---------- Provided records ----------

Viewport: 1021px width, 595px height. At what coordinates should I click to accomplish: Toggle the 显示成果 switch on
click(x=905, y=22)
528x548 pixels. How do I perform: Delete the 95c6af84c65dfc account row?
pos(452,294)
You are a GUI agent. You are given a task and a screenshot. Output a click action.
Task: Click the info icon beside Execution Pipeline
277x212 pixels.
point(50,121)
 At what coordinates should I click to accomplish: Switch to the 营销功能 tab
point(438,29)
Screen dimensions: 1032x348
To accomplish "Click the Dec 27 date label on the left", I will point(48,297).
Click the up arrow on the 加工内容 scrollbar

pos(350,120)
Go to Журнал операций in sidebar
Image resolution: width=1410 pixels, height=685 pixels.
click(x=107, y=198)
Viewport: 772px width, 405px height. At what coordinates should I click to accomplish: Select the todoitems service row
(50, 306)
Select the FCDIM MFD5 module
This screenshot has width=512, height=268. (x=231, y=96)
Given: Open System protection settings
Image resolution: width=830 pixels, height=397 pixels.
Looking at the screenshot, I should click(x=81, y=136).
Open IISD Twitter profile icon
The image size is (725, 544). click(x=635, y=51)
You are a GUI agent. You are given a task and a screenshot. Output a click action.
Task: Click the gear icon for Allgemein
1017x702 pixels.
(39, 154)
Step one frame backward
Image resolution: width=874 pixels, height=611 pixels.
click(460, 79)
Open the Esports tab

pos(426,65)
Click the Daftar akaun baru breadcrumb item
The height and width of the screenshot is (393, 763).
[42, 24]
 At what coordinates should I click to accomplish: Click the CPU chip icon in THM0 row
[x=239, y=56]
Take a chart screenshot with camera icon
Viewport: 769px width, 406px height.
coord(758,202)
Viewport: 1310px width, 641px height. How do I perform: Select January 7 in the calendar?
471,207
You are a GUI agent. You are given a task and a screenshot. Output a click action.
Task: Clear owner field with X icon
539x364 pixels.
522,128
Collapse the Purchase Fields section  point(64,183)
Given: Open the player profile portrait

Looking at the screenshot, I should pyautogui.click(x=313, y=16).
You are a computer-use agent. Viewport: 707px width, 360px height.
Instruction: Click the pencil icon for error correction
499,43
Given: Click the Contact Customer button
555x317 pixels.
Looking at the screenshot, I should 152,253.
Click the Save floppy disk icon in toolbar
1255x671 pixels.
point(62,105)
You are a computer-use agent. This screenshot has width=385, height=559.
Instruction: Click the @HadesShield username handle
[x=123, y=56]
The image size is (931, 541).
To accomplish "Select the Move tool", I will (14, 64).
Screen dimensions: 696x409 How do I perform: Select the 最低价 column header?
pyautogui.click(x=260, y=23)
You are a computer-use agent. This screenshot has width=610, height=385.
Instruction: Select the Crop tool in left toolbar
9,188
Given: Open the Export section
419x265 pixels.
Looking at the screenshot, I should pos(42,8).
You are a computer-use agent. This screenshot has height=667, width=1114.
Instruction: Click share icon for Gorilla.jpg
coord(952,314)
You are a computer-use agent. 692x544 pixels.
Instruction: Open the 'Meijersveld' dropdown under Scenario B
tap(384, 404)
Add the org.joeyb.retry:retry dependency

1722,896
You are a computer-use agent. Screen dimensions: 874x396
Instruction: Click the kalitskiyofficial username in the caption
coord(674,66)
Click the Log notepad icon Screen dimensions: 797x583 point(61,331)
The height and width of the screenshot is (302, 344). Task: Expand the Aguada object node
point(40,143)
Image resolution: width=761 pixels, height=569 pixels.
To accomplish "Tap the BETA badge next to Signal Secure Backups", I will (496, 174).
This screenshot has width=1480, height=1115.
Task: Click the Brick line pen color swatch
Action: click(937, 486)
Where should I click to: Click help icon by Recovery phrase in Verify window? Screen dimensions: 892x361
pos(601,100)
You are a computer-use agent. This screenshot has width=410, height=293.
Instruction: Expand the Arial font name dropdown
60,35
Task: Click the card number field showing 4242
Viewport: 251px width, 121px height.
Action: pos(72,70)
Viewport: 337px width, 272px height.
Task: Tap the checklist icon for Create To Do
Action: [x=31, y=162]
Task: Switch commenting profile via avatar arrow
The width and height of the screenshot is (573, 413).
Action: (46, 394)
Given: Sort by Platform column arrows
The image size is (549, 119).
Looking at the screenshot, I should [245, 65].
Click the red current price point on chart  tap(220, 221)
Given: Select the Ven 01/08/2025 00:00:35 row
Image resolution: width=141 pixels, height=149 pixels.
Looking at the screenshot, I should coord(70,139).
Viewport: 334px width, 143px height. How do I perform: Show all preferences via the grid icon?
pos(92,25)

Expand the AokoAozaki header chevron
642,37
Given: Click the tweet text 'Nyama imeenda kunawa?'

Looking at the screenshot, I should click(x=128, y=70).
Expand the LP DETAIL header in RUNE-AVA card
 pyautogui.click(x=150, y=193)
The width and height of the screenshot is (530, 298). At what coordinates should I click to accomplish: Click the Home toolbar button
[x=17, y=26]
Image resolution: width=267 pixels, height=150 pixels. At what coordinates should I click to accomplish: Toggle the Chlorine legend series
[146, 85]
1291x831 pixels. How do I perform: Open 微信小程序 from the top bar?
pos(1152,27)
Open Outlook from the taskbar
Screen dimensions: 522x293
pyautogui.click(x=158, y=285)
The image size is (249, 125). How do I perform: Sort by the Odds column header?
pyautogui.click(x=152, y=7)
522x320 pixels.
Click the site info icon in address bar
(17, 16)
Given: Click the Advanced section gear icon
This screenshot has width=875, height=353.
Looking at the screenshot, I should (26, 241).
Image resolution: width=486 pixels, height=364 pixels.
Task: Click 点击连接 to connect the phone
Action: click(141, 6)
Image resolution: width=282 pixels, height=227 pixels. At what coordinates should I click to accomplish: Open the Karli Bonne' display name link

----------

* [What to do]:
Please transcribe every entry above exactly as it appears.

* [Answer to this problem]:
Viewport: 1021px width, 595px height. At what coordinates should I click to accomplish: Toggle the 显示成果 switch on
click(x=905, y=22)
528x548 pixels. How do I perform: Delete the 95c6af84c65dfc account row?
pos(452,294)
You are a GUI agent. You are given a task and a screenshot. Output a click action.
Task: Click the info icon beside Execution Pipeline
277x212 pixels.
point(50,121)
 At what coordinates should I click to accomplish: Switch to the 营销功能 tab
point(438,29)
Screen dimensions: 1032x348
To accomplish "Click the Dec 27 date label on the left", I will point(48,297).
Click the up arrow on the 加工内容 scrollbar

pos(350,120)
Go to Журнал операций in sidebar
Image resolution: width=1410 pixels, height=685 pixels.
click(x=107, y=198)
Viewport: 772px width, 405px height. At what coordinates should I click to accomplish: Select the todoitems service row
(50, 306)
Select the FCDIM MFD5 module
This screenshot has width=512, height=268. (x=231, y=96)
Given: Open System protection settings
Image resolution: width=830 pixels, height=397 pixels.
Looking at the screenshot, I should click(x=81, y=136).
Open IISD Twitter profile icon
The image size is (725, 544). click(x=635, y=51)
You are a GUI agent. You are given a task and a screenshot. Output a click action.
Task: Click the gear icon for Allgemein
1017x702 pixels.
(39, 154)
Step one frame backward
Image resolution: width=874 pixels, height=611 pixels.
click(460, 79)
Open the Esports tab

pos(426,65)
Click the Daftar akaun baru breadcrumb item
The height and width of the screenshot is (393, 763).
[42, 24]
 At what coordinates should I click to accomplish: Click the CPU chip icon in THM0 row
[x=239, y=56]
Take a chart screenshot with camera icon
Viewport: 769px width, 406px height.
coord(758,202)
Viewport: 1310px width, 641px height. How do I perform: Select January 7 in the calendar?
471,207
You are a GUI agent. You are given a task and a screenshot. Output a click action.
Task: Clear owner field with X icon
539x364 pixels.
522,128
Collapse the Purchase Fields section  point(64,183)
Given: Open the player profile portrait

Looking at the screenshot, I should pyautogui.click(x=313, y=16).
You are a computer-use agent. Viewport: 707px width, 360px height.
Instruction: Click the pencil icon for error correction
499,43
Given: Click the Contact Customer button
555x317 pixels.
Looking at the screenshot, I should 152,253.
Click the Save floppy disk icon in toolbar
1255x671 pixels.
point(62,105)
You are a computer-use agent. This screenshot has width=385, height=559.
Instruction: Click the @HadesShield username handle
[x=123, y=56]
The image size is (931, 541).
To accomplish "Select the Move tool", I will (14, 64).
Screen dimensions: 696x409 How do I perform: Select the 最低价 column header?
pyautogui.click(x=260, y=23)
You are a computer-use agent. This screenshot has width=610, height=385.
Instruction: Select the Crop tool in left toolbar
9,188
Given: Open the Export section
419x265 pixels.
Looking at the screenshot, I should pos(42,8).
You are a computer-use agent. This screenshot has height=667, width=1114.
Instruction: Click share icon for Gorilla.jpg
coord(952,314)
You are a computer-use agent. 692x544 pixels.
Instruction: Open the 'Meijersveld' dropdown under Scenario B
tap(384, 404)
Add the org.joeyb.retry:retry dependency

1722,896
You are a computer-use agent. Screen dimensions: 874x396
Instruction: Click the kalitskiyofficial username in the caption
coord(674,66)
Click the Log notepad icon Screen dimensions: 797x583 point(61,331)
The height and width of the screenshot is (302, 344). Task: Expand the Aguada object node
point(40,143)
Image resolution: width=761 pixels, height=569 pixels.
To accomplish "Tap the BETA badge next to Signal Secure Backups", I will (496, 174).
This screenshot has width=1480, height=1115.
Task: Click the Brick line pen color swatch
Action: click(937, 486)
Where should I click to: Click help icon by Recovery phrase in Verify window? Screen dimensions: 892x361
pos(601,100)
You are a computer-use agent. This screenshot has width=410, height=293.
Instruction: Expand the Arial font name dropdown
60,35
Task: Click the card number field showing 4242
Viewport: 251px width, 121px height.
Action: pos(72,70)
Viewport: 337px width, 272px height.
Task: Tap the checklist icon for Create To Do
Action: [x=31, y=162]
Task: Switch commenting profile via avatar arrow
The width and height of the screenshot is (573, 413).
Action: (46, 394)
Given: Sort by Platform column arrows
The image size is (549, 119).
Looking at the screenshot, I should [245, 65].
Click the red current price point on chart  tap(220, 221)
Given: Select the Ven 01/08/2025 00:00:35 row
Image resolution: width=141 pixels, height=149 pixels.
Looking at the screenshot, I should coord(70,139).
Viewport: 334px width, 143px height. How do I perform: Show all preferences via the grid icon?
pos(92,25)

Expand the AokoAozaki header chevron
642,37
Given: Click the tweet text 'Nyama imeenda kunawa?'

Looking at the screenshot, I should click(x=128, y=70).
Expand the LP DETAIL header in RUNE-AVA card
 pyautogui.click(x=150, y=193)
The width and height of the screenshot is (530, 298). At what coordinates should I click to accomplish: Click the Home toolbar button
[x=17, y=26]
Image resolution: width=267 pixels, height=150 pixels. At what coordinates should I click to accomplish: Toggle the Chlorine legend series
[146, 85]
1291x831 pixels. How do I perform: Open 微信小程序 from the top bar?
pos(1152,27)
Open Outlook from the taskbar
Screen dimensions: 522x293
pyautogui.click(x=158, y=285)
The image size is (249, 125). How do I perform: Sort by the Odds column header?
pyautogui.click(x=152, y=7)
522x320 pixels.
Click the site info icon in address bar
(17, 16)
Given: Click the Advanced section gear icon
This screenshot has width=875, height=353.
Looking at the screenshot, I should (26, 241).
Image resolution: width=486 pixels, height=364 pixels.
Task: Click 点击连接 to connect the phone
Action: click(141, 6)
Image resolution: width=282 pixels, height=227 pixels. At what coordinates should I click to accomplish: Open the Karli Bonne' display name link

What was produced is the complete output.